§ Extract to read:

Foreign investment outflow on the Egyptian Exchange (EGX) recorded $500m, said Central Bank of Egypt (CBE) Governor Tarek Amer on Sunday.
Amer’s statements came during a phone interview with TV programme Ala Masouliti. The CBE Governor announced that the CBE has put new limits for cash deposits and withdrawals from bank branches and ATMs.
“CBE has EGP 1trn of excess liquidity, while deferred loan installments recorded EGP 1.8trn,” Amer added.
“We take all the necessary measures to prevent overcrowding during salary and pension disbursement,” he added, noting that the CBE has 15m e-wallets, and 15 million citizens conduct online banking.
“The dominance of cash transactions is unacceptable,” Amer asserted.
He confirmed that the CBE is to require companies to pursue online banking, saying that “it is unacceptable that big companies are still using cash transactions.” Amer revealed that CBE is considering imposing fees on cash transactions. These procedures will be reviewed within two weeks.
Amer explained that the CBE will be unable to drop interests on the 6-month deferred loan installments, as it will cost banks huge losses. He said that further interest rate cuts are possible, if the coronavirus (COVID-19) crisis continued.
The CBE is working to protect existing investments, while dropping EGP 40bn debts in the industrial and economic sectors.
The CBE is also evaluating customer behaviours, working on gradually ending cash transactions.
He added that Egyptians spend roughly $3.5bn in overseas travel, with $34bn returning home in remittances from Egyptian expats.
The CBE has the ability to help the Egyptian economy avoid the consequences of the coronavirus outbreak, with the country able to absorb many previous international crises, Amer stressed. He revealed that Egypt’s foreign exchange reserves are about $45bn, while external debt recorded $50bn.

§ Input data:
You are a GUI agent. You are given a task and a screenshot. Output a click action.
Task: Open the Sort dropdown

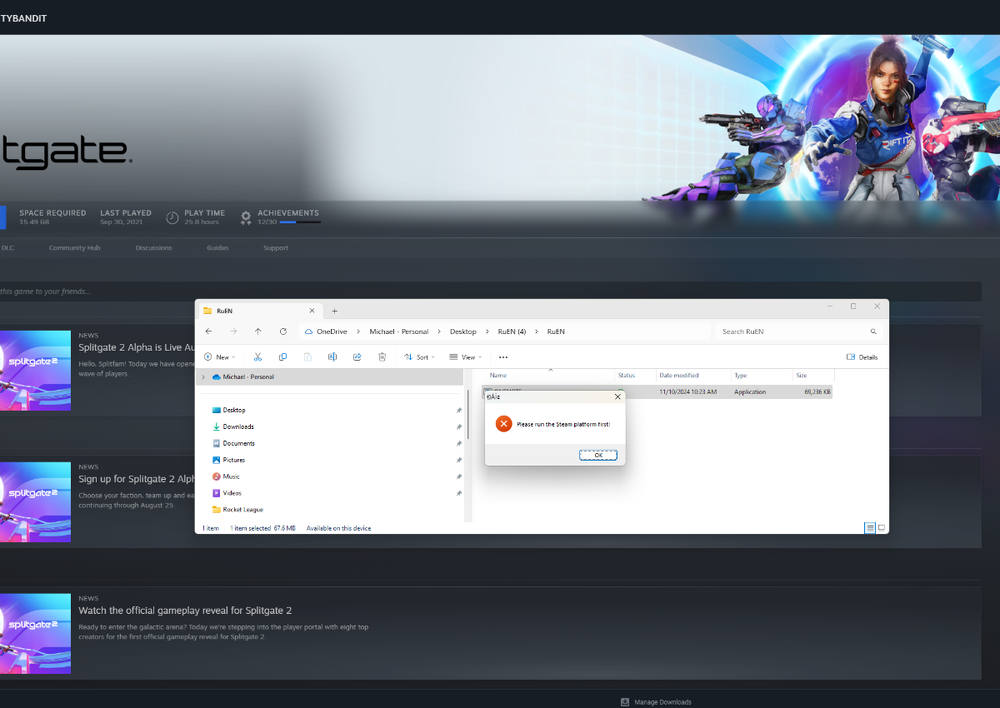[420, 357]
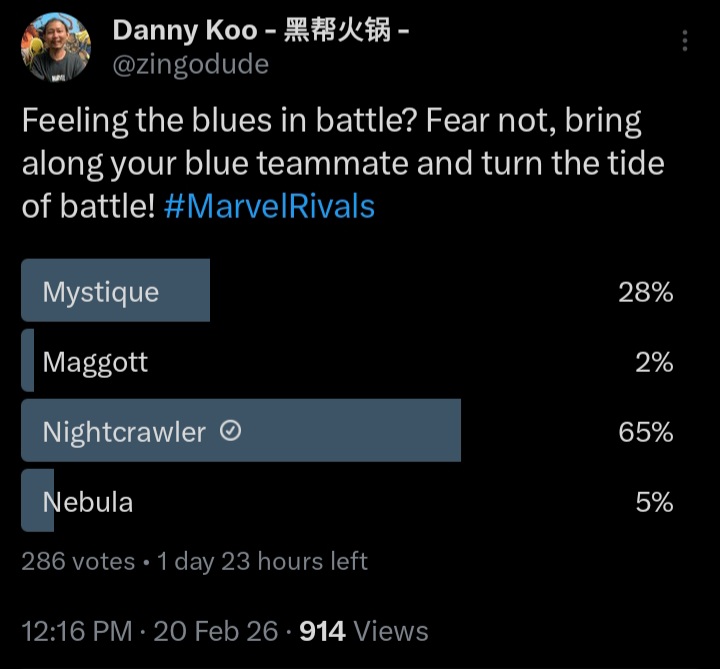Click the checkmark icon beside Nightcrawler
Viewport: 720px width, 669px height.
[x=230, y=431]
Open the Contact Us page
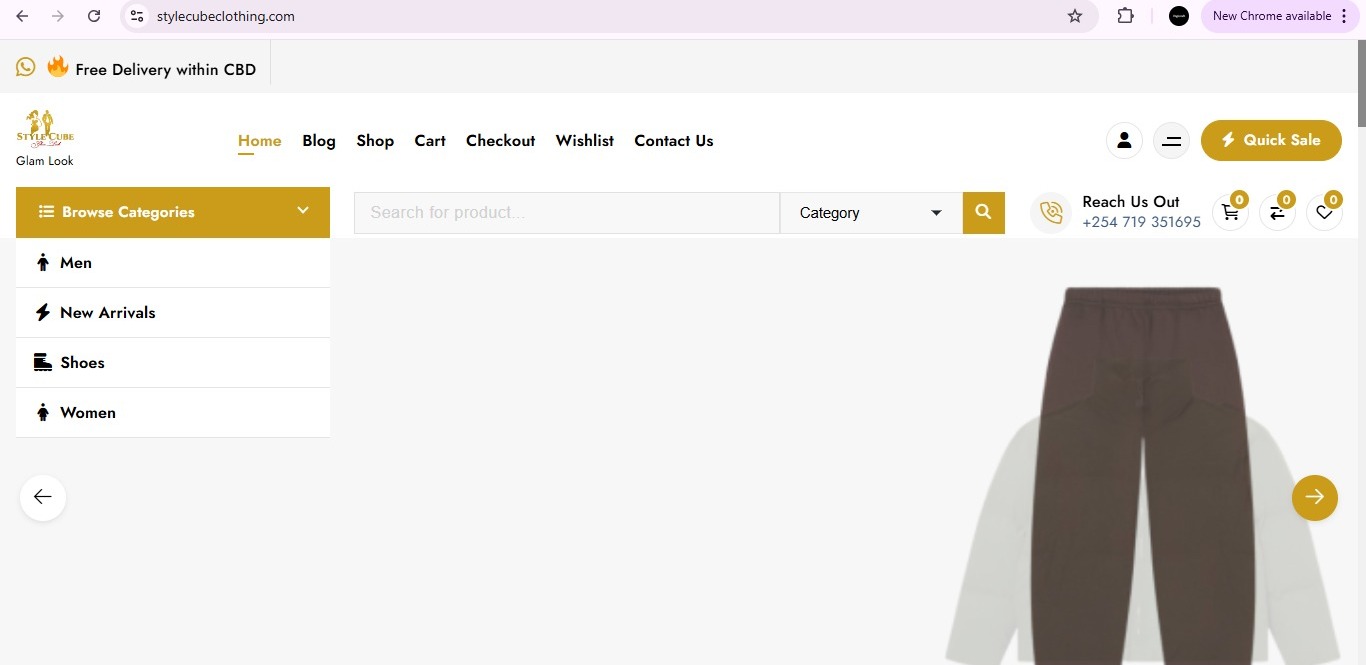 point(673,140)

§ Exercise tasks:
1. According to the central bank article, about how much do Egyptians spend on overseas travel?
2. Decide whether each statement agrees with the central bank article, answering yes or no and quoting the words of the article that settle it: (a) The CBE has 15m e-wallets. (b) The CBE will drop interest on the 6-month deferred loan installments. (c) Egypt's external debt recorded $45bn.
3. Please quote the stretch of the central bank article from "The CBE is also" through "debt recorded $50bn.".

§ Task-by-task answers:
1. Roughly $3.5bn.

2.
(a) Yes: "the CBE has 15m e-wallets"
(b) No: "the CBE will be unable to drop interests on the 6-month deferred loan installments"
(c) No: "external debt recorded $50bn"

3.
The CBE is also evaluating customer behaviours, working on gradually ending cash transactions.
He added that Egyptians spend roughly $3.5bn in overseas travel, with $34bn returning home in remittances from Egyptian expats.
The CBE has the ability to help the Egyptian economy avoid the consequences of the coronavirus outbreak, with the country able to absorb many previous international crises, Amer stressed. He revealed that Egypt’s foreign exchange reserves are about $45bn, while external debt recorded $50bn.